Text under study START
Would judging my behavior against the person I'm most comfortable with (my best friend) be a more accurate way of determining? If so, I actually HATE the silence (that is, if we're hiking & it goes silent I try to find something to say even if there's nothing on my mind), which goes against #1. To count that point (I do that to myself a lot, lol), it could be because I don't see him too often & want to make the time efficient (as opposed to say, my mom who I'm also pretty close to - where I do appreciate the silence because I see her all the time & she talks even more than I do....but that then points back to being introverted @[email protected]). For #9 & the busy/loud places, if it's just the 2 of us interacting in the noisy place (talking normally) I'm perfectly comfortable even not afraid to let out an obnoxious laugh or what-not.


----------



## RawrJessiRawr (Nov 3, 2010)

Lmatic3030:1059555495 said:


> > *Myth #5 - Introverts don't like to go out in public.*
> > Nonsense. Introverts just don't like to go out in public FOR AS LONG. They also like to avoid the complications that are involved in public activities. They take in data and experiences very quickly, and as a result, don't need to be there for long to "get it." They're ready to go home, recharge, and process it all. In fact, recharging is absolutely crucial for Introverts.
> 
> 
> :yes


True for me.


----------



## RawrJessiRawr (Nov 3, 2010)

I sooo saved this page, its me 100%. This brightened my mood, I no longer feel like im weird.


----------



## mkat (Apr 24, 2011)

Thanks for posting. A therapist recommended that book (The Introvert Advantage) to me years ago and I forgot to get it. She said something like every person should read this book, not just introverts lol so it must be a pretty good read.

She was talking about how there is a spectrum of introversion to extroversion and people's temperaments vary between the two.

That could explain not feeling like any one description would fit you. Although I feel I'm naturally more introverted, I do feel like I'm also a little shy and when I want to socialize I can easily fall back and not do something because I don't really _need_ to, but I really should because it's not good to shut yourself off so much from people.

Good post!


----------



## libertad (Apr 12, 2011)

*"Introverts are people who are over-sensitive to Dopamine, so too much external stimulation overdoses and exhausts them. Conversely, Extroverts can't get enough Dopamine, and they require Adrenaline for their brains to create it. Extroverts also have a shorter pathway and less blood-flow to the brain. The messages of an Extrovert's nervous system mostly bypass the Broca's area in the frontal lobe, which is where a large portion of contemplation takes place."*

^very interesting..and it kind of justifies the definitions/stereotypes. *"Myth #10 - Introverts can fix themselves and become Extroverts.*"
this is a 'myth' that I have heard many time..really bothers me..but if it has to do with brain chemistry, then that is actual proof that you can't just up and change your attitude..
thanks for posting ,this by the way


----------



## meganmila (Jul 25, 2011)

I liked the first Myth. It sounds like me.
Text under study END
Source data START
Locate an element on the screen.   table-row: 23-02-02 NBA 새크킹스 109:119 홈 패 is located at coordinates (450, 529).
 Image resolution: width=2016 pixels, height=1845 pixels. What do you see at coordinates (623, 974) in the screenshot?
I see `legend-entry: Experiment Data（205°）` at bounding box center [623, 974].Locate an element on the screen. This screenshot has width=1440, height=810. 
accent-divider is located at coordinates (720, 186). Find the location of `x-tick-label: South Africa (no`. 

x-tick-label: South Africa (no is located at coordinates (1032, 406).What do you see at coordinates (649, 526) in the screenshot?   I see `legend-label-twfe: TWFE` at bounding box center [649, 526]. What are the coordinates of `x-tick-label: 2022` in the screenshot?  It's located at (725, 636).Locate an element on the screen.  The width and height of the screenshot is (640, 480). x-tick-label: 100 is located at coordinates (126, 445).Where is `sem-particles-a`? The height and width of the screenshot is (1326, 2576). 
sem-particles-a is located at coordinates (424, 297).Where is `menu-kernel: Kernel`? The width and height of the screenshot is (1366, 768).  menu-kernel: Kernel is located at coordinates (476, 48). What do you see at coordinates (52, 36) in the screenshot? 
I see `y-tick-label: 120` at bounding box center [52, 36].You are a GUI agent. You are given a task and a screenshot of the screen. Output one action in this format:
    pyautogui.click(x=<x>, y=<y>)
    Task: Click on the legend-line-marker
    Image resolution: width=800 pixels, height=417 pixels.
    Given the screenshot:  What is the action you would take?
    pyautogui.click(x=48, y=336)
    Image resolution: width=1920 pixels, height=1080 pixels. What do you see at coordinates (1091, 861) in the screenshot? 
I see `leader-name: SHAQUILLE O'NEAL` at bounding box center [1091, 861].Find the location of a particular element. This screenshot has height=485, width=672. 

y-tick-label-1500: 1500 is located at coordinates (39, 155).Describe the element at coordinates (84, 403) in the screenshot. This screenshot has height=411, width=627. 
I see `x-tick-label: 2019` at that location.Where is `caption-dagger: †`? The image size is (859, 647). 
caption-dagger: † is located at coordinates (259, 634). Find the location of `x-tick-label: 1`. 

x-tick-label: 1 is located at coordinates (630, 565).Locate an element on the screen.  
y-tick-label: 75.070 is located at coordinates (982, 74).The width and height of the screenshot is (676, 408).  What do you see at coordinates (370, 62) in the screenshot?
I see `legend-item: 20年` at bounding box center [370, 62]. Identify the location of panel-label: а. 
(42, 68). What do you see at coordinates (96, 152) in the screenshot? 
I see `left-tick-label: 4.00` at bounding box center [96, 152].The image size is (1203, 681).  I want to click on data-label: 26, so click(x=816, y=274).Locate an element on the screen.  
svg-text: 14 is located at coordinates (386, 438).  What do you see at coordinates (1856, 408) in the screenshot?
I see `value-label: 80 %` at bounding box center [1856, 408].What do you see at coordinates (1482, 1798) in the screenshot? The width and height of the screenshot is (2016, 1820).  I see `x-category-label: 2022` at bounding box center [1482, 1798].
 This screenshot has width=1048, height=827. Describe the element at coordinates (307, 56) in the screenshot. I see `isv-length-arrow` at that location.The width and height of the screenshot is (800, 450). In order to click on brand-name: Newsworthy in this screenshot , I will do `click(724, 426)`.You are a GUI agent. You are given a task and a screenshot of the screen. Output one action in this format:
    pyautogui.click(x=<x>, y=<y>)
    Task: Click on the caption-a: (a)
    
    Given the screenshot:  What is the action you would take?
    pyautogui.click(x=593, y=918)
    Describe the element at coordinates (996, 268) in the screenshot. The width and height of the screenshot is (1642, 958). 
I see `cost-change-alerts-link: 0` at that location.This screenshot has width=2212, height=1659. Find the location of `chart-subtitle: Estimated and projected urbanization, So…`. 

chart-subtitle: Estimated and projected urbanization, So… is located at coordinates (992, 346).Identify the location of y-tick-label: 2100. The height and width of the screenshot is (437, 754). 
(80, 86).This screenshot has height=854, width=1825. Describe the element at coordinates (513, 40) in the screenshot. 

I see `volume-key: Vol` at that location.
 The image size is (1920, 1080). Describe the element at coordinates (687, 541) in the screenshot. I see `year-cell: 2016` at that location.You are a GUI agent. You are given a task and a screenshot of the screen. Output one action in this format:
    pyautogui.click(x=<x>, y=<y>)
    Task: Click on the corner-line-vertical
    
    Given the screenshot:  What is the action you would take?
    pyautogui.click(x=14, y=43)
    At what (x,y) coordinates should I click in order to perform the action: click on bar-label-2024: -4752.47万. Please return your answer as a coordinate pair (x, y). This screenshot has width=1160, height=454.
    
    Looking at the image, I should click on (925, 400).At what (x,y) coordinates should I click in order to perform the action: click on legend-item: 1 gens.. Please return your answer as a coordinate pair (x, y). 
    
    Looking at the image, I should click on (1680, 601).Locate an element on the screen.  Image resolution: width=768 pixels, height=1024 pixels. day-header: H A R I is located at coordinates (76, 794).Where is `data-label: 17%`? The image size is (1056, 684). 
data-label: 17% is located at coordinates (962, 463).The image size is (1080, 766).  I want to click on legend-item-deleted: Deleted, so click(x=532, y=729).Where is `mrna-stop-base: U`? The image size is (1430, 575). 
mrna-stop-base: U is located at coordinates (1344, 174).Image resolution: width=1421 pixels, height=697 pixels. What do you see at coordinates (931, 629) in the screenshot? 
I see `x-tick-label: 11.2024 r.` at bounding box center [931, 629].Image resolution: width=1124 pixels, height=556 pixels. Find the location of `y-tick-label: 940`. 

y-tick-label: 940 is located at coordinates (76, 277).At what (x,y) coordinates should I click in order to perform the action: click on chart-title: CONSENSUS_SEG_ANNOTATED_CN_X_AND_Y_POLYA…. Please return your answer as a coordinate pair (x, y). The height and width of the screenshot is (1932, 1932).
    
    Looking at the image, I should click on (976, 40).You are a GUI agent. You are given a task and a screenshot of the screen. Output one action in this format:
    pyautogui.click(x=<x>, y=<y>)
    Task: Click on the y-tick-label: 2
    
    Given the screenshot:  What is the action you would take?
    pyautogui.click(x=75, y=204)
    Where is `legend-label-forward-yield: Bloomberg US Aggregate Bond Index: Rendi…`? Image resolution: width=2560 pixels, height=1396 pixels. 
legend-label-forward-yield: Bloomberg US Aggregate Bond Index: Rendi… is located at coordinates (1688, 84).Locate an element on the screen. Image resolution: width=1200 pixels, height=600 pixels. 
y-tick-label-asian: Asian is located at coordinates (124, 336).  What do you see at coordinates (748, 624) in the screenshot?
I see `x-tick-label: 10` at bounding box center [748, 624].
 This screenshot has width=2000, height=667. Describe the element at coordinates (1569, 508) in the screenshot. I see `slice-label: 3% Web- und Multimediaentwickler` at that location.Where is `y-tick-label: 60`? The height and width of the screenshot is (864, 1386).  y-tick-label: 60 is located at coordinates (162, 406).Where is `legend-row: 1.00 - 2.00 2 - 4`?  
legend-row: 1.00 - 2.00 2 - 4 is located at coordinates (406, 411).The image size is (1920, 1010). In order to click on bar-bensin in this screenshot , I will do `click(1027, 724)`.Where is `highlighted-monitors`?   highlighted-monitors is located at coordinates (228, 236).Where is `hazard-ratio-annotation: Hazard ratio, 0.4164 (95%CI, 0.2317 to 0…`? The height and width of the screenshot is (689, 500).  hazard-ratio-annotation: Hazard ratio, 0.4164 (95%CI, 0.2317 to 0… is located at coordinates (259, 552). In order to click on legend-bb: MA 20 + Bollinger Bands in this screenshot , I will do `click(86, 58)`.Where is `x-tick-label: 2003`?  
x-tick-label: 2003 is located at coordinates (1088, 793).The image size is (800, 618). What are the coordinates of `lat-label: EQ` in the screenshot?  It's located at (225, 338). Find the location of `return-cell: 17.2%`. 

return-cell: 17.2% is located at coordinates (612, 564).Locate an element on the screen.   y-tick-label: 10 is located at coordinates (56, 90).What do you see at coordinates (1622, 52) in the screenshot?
Source data END
§ The problem
For each statement, answer yes or no on whether it agrees with the forum thread about introversion, and quote the exact words of the thread that decide it. (a) A therapist recommended the book The Introvert Advantage to mkat. (b) The first poster enjoys the silence when hiking with a best friend. (c) The passage libertad quotes says Extroverts are over-sensitive to Dopamine.

§ Response for this exercise
(a) Yes: "A therapist recommended that book (The Introvert Advantage) to me years ago and I forgot to get it."
(b) No: "I actually HATE the silence (that is, if we're hiking & it goes silent I try to find something to say even if there's nothing on my mind)"
(c) No: "Introverts are people who are over-sensitive to Dopamine" and "Extroverts can't get enough Dopamine"